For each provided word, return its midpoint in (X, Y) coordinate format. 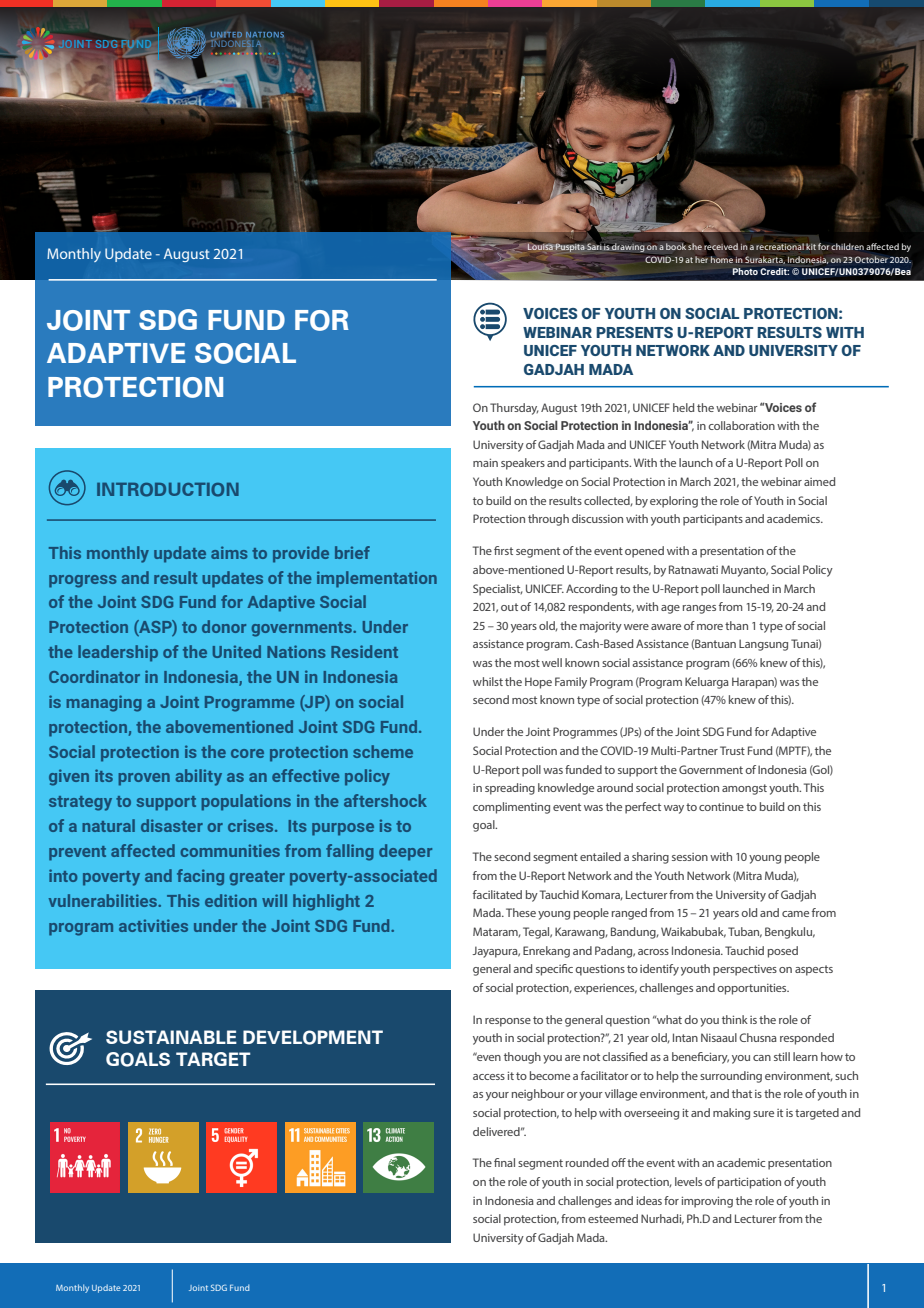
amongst (744, 789)
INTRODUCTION (168, 490)
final (504, 1162)
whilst (488, 681)
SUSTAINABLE (171, 1037)
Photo (745, 271)
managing (104, 703)
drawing (627, 247)
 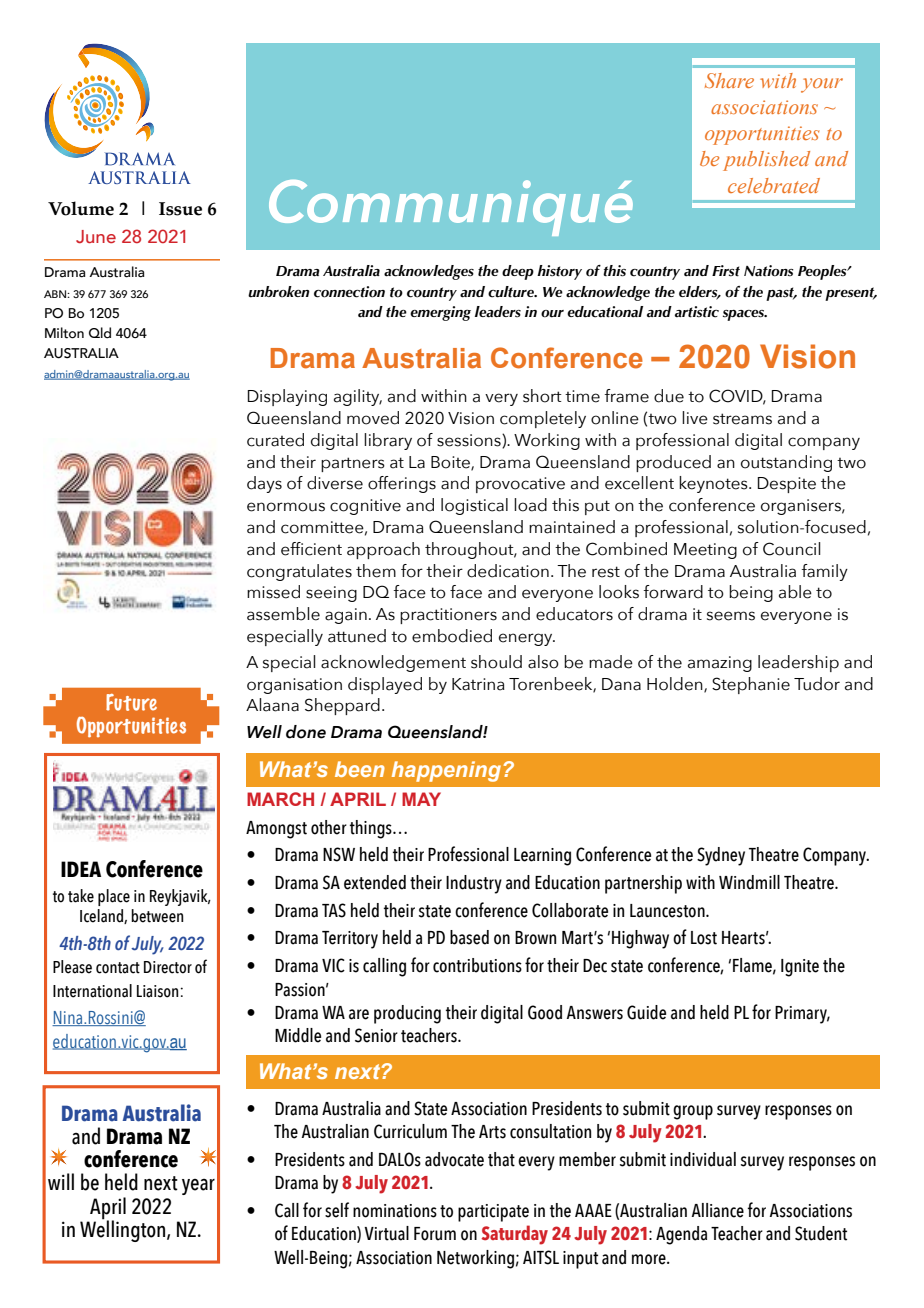 I want to click on deep, so click(x=518, y=272).
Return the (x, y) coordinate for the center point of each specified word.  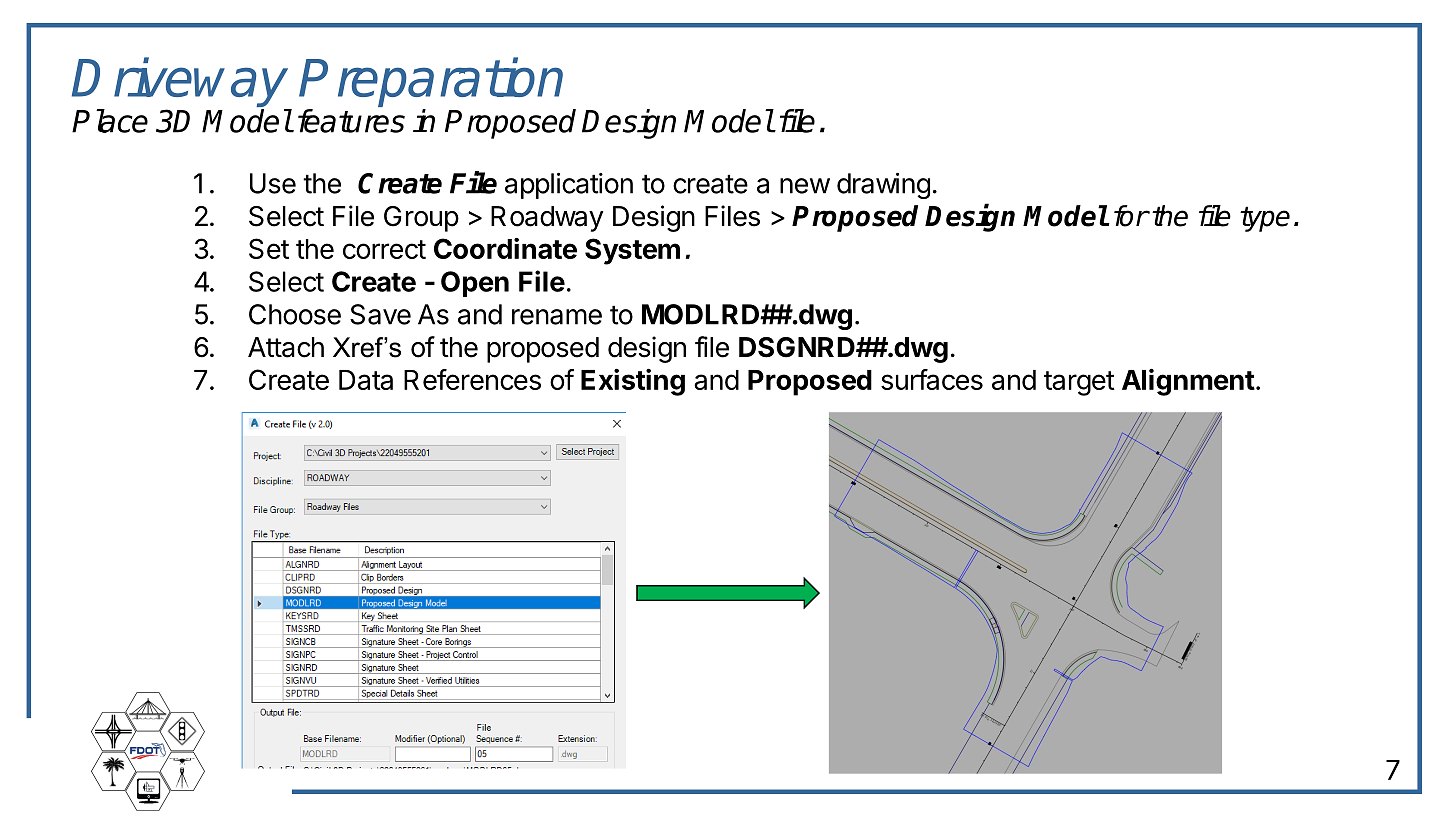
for (1131, 216)
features (351, 121)
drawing (883, 186)
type (1265, 219)
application (569, 186)
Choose (295, 314)
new (805, 186)
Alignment (1188, 382)
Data (366, 380)
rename (557, 317)
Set (269, 248)
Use (273, 183)
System (632, 251)
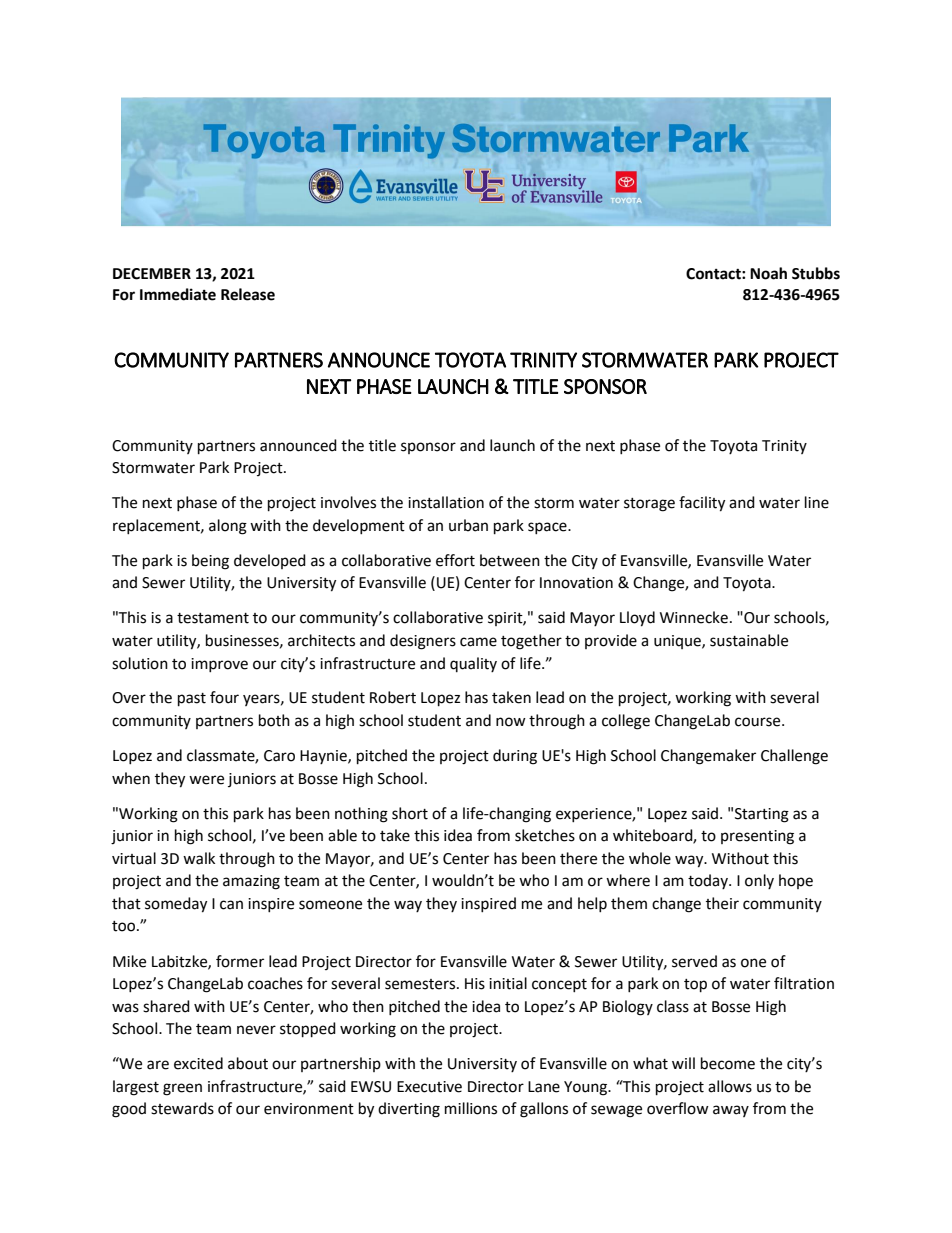  What do you see at coordinates (473, 664) in the screenshot?
I see `quality` at bounding box center [473, 664].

-*-

→ Exercise objective: Can you rewrite the entire listing above with "drawing" replaced by "sketching" wherever it occurs, changing nothing else and omitting the pictures?

→ Final result:
For each provided word, return its midpoint in (X, Y) coordinate format. 
amongst (744, 789)
INTRODUCTION (168, 490)
final (504, 1162)
whilst (488, 681)
SUSTAINABLE (171, 1037)
Photo (745, 271)
managing (104, 703)
sketching (627, 247)
  I want to click on deep, so click(x=518, y=272).
Return the (x, y) coordinate for the center point of each specified word.  
for (1131, 216)
features (351, 121)
sketching (883, 186)
type (1265, 219)
application (569, 186)
Choose (295, 314)
new (805, 186)
Alignment (1188, 382)
Data (366, 380)
rename (557, 317)
Set (269, 248)
Use (273, 183)
System (632, 251)
  What do you see at coordinates (473, 664) in the screenshot?
I see `quality` at bounding box center [473, 664].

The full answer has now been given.